**Description of the task**
Return all the entries. Match them word for word.

(Beginning of Record set)

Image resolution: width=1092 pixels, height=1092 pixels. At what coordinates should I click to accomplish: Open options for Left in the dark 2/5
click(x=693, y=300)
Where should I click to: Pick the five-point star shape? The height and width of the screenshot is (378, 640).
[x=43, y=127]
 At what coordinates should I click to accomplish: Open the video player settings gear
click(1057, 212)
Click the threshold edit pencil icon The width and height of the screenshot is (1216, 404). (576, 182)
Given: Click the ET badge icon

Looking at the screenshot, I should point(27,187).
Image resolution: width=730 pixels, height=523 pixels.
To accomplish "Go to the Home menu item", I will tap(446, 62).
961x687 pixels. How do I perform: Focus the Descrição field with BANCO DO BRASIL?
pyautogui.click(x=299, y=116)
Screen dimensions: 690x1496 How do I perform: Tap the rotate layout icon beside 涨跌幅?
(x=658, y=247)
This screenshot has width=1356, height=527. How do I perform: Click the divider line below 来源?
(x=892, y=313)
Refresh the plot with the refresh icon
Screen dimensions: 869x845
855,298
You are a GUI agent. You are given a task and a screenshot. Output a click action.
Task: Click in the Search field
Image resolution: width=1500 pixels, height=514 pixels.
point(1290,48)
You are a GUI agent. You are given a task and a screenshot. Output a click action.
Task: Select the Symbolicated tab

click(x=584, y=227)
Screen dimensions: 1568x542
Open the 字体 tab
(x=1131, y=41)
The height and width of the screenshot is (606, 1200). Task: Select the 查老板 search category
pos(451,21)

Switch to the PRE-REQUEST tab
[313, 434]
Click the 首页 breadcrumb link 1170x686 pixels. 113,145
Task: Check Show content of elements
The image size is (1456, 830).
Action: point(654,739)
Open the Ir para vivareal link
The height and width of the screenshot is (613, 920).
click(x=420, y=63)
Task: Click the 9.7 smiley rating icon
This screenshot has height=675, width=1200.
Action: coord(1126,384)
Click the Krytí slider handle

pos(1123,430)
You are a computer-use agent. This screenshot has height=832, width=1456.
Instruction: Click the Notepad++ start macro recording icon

(End of Record set)

**Answer to this task**
Image resolution: width=1092 pixels, height=1092 pixels. At what coordinates should I click to accomplish: Open options for Left in the dark 2/5
click(x=693, y=300)
Where should I click to: Pick the five-point star shape? The height and width of the screenshot is (378, 640).
[x=43, y=127]
 At what coordinates should I click to accomplish: Open the video player settings gear
click(1057, 212)
Click the threshold edit pencil icon The width and height of the screenshot is (1216, 404). (576, 182)
Given: Click the ET badge icon

Looking at the screenshot, I should point(27,187).
Image resolution: width=730 pixels, height=523 pixels.
To accomplish "Go to the Home menu item", I will tap(446, 62).
961x687 pixels. How do I perform: Focus the Descrição field with BANCO DO BRASIL?
pyautogui.click(x=299, y=116)
Screen dimensions: 690x1496 How do I perform: Tap the rotate layout icon beside 涨跌幅?
(x=658, y=247)
This screenshot has width=1356, height=527. How do I perform: Click the divider line below 来源?
(x=892, y=313)
Refresh the plot with the refresh icon
Screen dimensions: 869x845
855,298
You are a GUI agent. You are given a task and a screenshot. Output a click action.
Task: Click in the Search field
Image resolution: width=1500 pixels, height=514 pixels.
point(1290,48)
You are a GUI agent. You are given a task and a screenshot. Output a click action.
Task: Select the Symbolicated tab

click(x=584, y=227)
Screen dimensions: 1568x542
Open the 字体 tab
(x=1131, y=41)
The height and width of the screenshot is (606, 1200). Task: Select the 查老板 search category
pos(451,21)

Switch to the PRE-REQUEST tab
[313, 434]
Click the 首页 breadcrumb link 1170x686 pixels. 113,145
Task: Check Show content of elements
The image size is (1456, 830).
Action: point(654,739)
Open the Ir para vivareal link
The height and width of the screenshot is (613, 920).
click(x=420, y=63)
Task: Click the 9.7 smiley rating icon
This screenshot has height=675, width=1200.
Action: coord(1126,384)
Click the Krytí slider handle

pos(1123,430)
You are a computer-use agent. This screenshot has height=832, width=1456.
Instruction: Click the Notepad++ start macro recording icon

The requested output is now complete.